報道空白ができますと・・ニュース砂漠地帯ができ、地方が歪んでしまいます。
このブログ、目的は「新聞を読もう」です。
少し驚いたのですが・・・朝日新聞の岐阜支局って・・支局長を含め記者が
4人しかいないそうです。全盛期は岐阜県下に20人はいました。5分の1です。
この人数では・・岐阜版を埋めるのは不可能ですね。
ですから・・・岐阜版に岐阜とは関係ない記事が往々にして掲載されています。
それと、何か大きな事件が起こったりしますと・・びっくりですが、
取材能力がないのでしょう、地方紙の記事を掲載することもあります。
朝日に限ったことではありません。他の全国紙、読売も毎日も似たようなものです。
日経は昔から支局長一人体制です・・でも日経には東海版はあっても岐阜版はありません。

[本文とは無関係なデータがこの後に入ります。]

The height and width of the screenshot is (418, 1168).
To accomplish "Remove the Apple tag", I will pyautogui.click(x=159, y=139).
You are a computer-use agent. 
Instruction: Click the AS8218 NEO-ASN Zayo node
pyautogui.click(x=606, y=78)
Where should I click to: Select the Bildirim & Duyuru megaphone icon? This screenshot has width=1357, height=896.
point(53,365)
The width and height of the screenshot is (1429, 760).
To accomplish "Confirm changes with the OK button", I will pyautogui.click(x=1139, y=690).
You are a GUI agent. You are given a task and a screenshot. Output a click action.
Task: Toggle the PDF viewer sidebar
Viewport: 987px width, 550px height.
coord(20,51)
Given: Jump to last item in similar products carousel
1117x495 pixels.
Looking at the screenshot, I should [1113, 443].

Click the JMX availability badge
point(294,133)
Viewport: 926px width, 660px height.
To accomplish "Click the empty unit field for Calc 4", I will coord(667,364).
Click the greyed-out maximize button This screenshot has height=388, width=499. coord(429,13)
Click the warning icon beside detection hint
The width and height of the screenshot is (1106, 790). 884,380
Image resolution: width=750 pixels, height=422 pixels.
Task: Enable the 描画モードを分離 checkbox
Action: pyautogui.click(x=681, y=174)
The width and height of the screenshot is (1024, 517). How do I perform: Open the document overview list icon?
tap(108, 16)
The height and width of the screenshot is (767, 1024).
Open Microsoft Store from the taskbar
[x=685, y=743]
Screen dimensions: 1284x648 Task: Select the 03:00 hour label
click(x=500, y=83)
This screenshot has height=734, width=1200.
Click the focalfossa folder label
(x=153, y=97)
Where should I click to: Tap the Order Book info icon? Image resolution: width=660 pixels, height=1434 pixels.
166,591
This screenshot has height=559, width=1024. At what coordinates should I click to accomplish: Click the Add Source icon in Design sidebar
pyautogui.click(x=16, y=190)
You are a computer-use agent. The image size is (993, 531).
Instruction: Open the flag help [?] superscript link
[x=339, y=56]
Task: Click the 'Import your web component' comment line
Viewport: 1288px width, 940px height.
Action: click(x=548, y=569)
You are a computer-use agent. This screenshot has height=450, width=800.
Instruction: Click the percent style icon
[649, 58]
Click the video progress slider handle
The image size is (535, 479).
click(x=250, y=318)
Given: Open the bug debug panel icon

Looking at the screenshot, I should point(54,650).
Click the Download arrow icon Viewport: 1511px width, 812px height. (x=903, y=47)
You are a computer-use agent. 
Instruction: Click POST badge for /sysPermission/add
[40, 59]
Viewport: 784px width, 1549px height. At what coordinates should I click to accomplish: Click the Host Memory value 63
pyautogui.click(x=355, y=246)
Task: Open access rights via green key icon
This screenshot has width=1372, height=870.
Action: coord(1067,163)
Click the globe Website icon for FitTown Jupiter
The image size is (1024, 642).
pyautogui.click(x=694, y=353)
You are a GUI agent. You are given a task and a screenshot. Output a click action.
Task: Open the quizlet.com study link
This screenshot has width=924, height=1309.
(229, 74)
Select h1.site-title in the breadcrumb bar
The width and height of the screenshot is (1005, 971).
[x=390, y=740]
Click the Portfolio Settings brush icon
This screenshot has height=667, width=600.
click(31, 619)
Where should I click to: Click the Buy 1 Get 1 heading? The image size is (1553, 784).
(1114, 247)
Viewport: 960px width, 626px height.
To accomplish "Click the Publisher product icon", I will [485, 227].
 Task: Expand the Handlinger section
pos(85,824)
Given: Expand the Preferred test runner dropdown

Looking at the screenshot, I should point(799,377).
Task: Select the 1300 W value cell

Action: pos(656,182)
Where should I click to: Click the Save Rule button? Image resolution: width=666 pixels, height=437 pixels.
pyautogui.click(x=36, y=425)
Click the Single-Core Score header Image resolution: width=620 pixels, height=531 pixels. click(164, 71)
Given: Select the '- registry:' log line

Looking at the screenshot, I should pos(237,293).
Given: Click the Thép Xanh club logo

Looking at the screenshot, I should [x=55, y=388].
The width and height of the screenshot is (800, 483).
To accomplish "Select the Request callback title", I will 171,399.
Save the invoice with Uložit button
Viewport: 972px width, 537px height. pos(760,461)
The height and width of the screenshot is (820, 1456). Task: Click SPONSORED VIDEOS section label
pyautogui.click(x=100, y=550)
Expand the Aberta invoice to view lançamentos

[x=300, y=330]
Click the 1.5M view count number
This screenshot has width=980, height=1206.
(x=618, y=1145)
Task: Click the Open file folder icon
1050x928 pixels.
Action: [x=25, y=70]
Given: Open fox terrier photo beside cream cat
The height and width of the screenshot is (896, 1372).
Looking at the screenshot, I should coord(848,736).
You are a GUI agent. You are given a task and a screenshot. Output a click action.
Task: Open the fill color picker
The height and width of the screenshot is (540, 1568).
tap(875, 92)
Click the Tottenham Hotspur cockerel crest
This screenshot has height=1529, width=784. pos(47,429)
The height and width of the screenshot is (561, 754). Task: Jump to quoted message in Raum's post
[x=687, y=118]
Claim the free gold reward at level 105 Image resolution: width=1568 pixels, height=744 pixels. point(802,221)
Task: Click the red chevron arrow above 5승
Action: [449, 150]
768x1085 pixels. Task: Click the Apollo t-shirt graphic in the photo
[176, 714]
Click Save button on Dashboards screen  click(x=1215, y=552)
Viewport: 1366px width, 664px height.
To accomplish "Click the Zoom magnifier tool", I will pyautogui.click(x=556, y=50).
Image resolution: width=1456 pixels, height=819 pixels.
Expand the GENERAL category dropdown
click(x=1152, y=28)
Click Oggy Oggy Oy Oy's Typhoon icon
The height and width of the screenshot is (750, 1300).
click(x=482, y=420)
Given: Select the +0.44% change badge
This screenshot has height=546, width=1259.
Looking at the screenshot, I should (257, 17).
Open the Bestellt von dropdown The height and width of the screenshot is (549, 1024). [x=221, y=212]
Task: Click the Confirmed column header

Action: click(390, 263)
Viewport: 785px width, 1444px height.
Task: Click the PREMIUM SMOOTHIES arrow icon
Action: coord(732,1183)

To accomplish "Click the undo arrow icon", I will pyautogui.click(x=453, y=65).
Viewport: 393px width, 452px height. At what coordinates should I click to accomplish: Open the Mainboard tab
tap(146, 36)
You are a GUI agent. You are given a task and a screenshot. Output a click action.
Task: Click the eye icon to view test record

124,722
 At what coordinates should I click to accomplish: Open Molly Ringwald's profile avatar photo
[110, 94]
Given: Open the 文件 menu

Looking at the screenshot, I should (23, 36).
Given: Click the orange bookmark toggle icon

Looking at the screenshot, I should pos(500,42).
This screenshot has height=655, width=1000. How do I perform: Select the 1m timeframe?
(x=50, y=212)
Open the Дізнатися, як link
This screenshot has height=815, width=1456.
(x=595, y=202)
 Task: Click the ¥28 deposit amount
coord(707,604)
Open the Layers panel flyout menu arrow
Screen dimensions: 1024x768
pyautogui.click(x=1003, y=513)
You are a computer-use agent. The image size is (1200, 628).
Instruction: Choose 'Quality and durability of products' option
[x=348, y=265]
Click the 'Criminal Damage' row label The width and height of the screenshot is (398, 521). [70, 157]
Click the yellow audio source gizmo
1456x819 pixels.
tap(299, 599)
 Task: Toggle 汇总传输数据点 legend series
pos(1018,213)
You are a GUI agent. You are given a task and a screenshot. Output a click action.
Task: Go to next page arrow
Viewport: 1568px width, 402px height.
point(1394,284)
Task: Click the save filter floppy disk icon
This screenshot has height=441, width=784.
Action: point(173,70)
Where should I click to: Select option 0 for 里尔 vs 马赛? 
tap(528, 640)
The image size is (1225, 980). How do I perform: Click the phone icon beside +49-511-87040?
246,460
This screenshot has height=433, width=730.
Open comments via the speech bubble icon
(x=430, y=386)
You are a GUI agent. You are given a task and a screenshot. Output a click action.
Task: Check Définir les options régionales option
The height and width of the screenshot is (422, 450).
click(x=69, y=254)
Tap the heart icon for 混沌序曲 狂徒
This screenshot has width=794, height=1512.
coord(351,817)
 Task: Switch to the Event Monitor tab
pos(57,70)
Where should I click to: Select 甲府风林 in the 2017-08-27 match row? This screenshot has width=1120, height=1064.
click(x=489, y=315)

購読部数の減少による合理化、この実態が・・・全国紙のローカルに対する状況です。
現状では47都道府県に支局を構えていますが。購読部数の落ち込みはこの5年間で
1000万部です。これ以上、落ち込みますと、岐阜県や三重県に朝日新聞の支局すら
無くなるのではないか・・・そんな危惧をします。
米国の話です。米国には日本のような全国紙はありません。
全てがローカル紙です。04年には約8900の新聞が3140の郡で発行されていました。
それが21年には約2500紙が廃刊、200以上の地域が「ニュース砂漠」になっています。
そして・・・05年には約7万5千人の記者がいましたが、21年には約3万1400人まで
減少しています。「記者がいなくなった地域では、行政を監視する目がなくなり、
汚職が増え、投票率が下がっています」・・いつも例に上がるのですが、
カリフォルニア州の小さな町役場の幹部が年間給与を膨らませ続け、
当時のオバマ大統領の倍近い年間78万8千ドルを得ていました。
地方紙が廃刊され・・取材の空白地帯となっていたことで起こりました。
それは極端な例ですが・・・日本でも、現在は全国紙と地方紙が互いに牽制しあって
使命を果たしていますので、辛うじて、民主主義を脅かすまでには至っていませんが、
全国紙と地方紙の棲み分けをするなどして、取材網の再構築をせねば、
権力の監視ができなくなると思います。
それと、これも米国の例ですが・・地方紙が廃刊した結果、その穴を埋めるように
「本来信頼がある地方紙のような「顔」をして」・・党派性の強い記事を
発信するニュースサイトが増殖しています。
そんなサイトを・・ジャーナリズムを装いつつ、質の低い記事を量産することから
加工肉の増量のために混ぜ込まれるくず肉の俗称になぞって「ピンクスライム・
ジャーナリズム」と呼びます。現在この「ピンクスライム」サイト、確認されているだけで
1200超あり50州に及んでいます。
でも・・この1200超のサイトはわずか数社の複合体が運営。
多くは保守系の組織や個人と資金提供の関係を持っています。
そして毎月500万本超の記事を配信しています。
各サイトの体裁は酷似、大半の記事はアルゴリズムで生み出されます。
日本ではまだ、そんなサイトは認知されていませんが・・・
でもです。新聞が衰退し、地方紙が廃刊するような事態になれば・・
その地域には取材する記者がいなくなり・・ニュース砂漠(報道空白地帯)ができ
ピンクスライム・ジャーナリズムが幅を利かすようになれば歪んだ国になります。
敢えて・・新聞を読もうと訴えたいのですが。
新聞社の側に、本来の使命を全うするために、何ができるか。